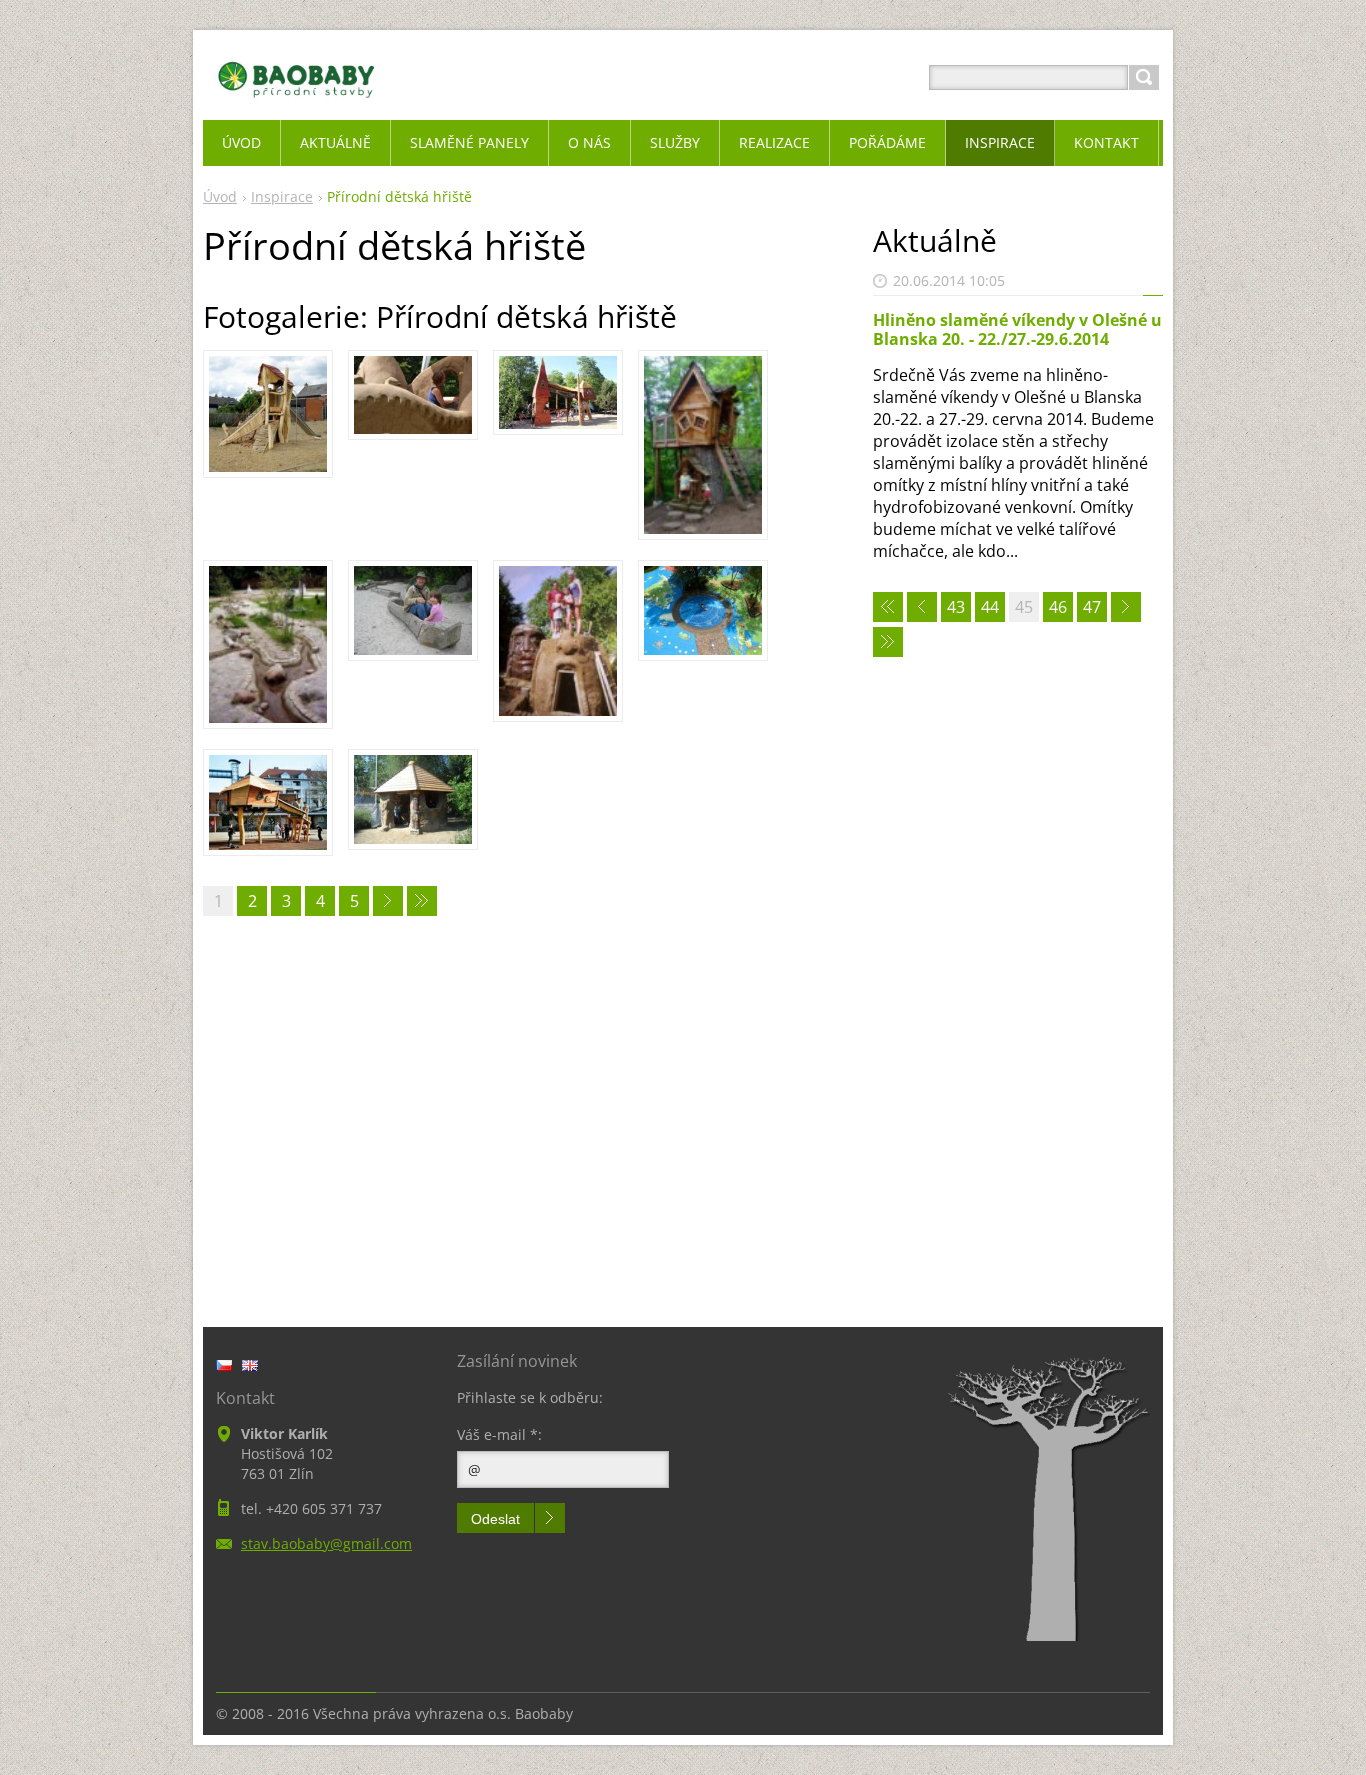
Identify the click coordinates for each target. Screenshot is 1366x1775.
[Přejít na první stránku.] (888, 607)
...
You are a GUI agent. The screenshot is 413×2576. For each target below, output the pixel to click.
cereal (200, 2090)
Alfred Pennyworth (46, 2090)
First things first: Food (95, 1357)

> _TASK PROMPT_
Within the data above, the lines from the one with "You are a GUI" to the one with "First things first: Food (95, 1357)" must be repeated exactly; no other line belongs in the answer.

> _COMPLETED TASK_
You are a GUI agent. The screenshot is 413×2576. For each target below, output the pixel to click.
cereal (200, 2090)
Alfred Pennyworth (46, 2090)
First things first: Food (95, 1357)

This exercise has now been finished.